Berlin – Seit Monaten schon beschäftigt sich die deutsche Bundesregierung mit den Plänen der UniCredit, die deutsche Commerzbank zu übernehmen. Das Thema schien für eine Weile erledigt – bis am Mittwoch (18. Dezember) die italienische Bank ihre Anteile an der Commerzbank überraschend erhöht hat. Die Bundesregierung reagiert mit deutlichen Worten.

UniCredit will Commerzbank übernehmen – Bundesregierung empört über das Vorgehen

Die Bundesregierung kritisiert das Vorgehen der UniCredit bei der Commerzbank. Ein Regierungssprecher sagte in Berlin, die UniCredit gehe erneut „unabgestimmt und mit unfreundlichen Methoden“ vor. Die heutige Nachricht sei bemerkenswert, weil Unicredit zuvor öffentlich betont habe, vor den Bundestagswahlen nicht weiter aktiv werden zu wollen.

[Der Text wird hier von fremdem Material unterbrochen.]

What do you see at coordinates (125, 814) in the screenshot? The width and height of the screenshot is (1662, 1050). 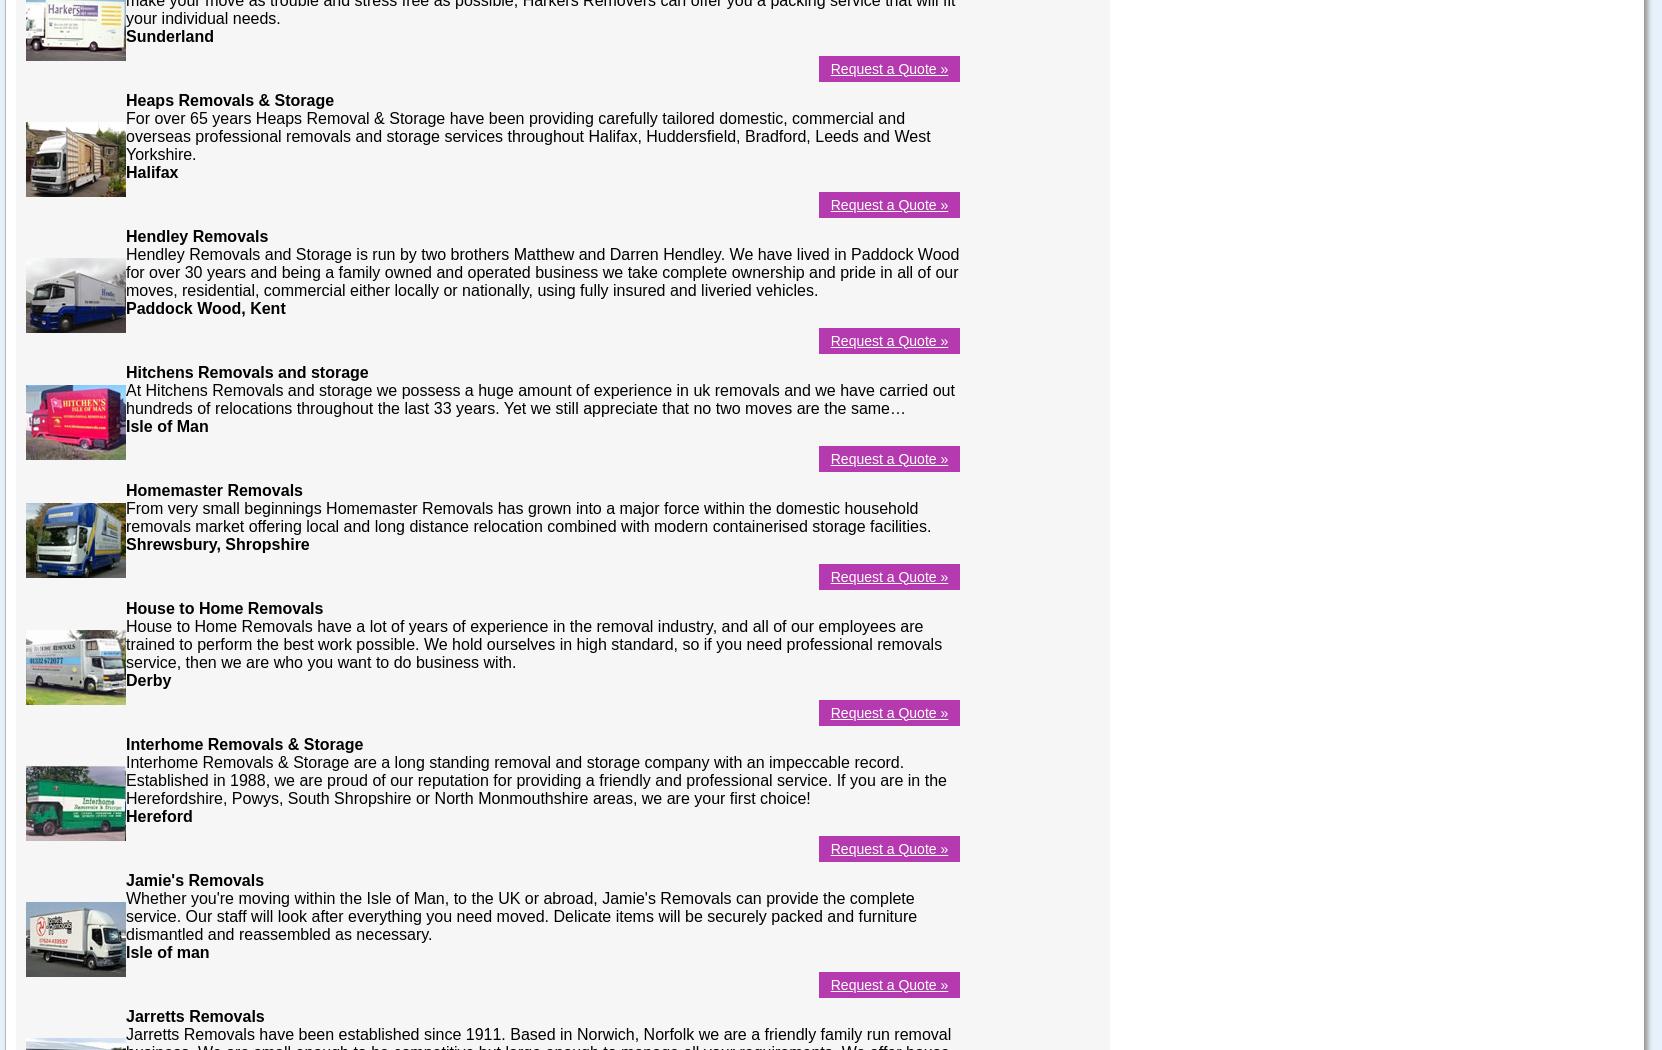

Commerzbank-Chefin Bettina Orlopp hatte angesichts der Begehrlichkeiten der Unicredit immer wieder die Eigenständigkeit ihres Hauses betont. (Archivbild).

Die italienische Großbank hat sich inzwischen Zugriff auf insgesamt rund 28 Prozent der Anteile der Commerzbank gesichert, wie sie in Mailand mitteilte. Zugleich betonte sie ihre Übernahmeambitionen.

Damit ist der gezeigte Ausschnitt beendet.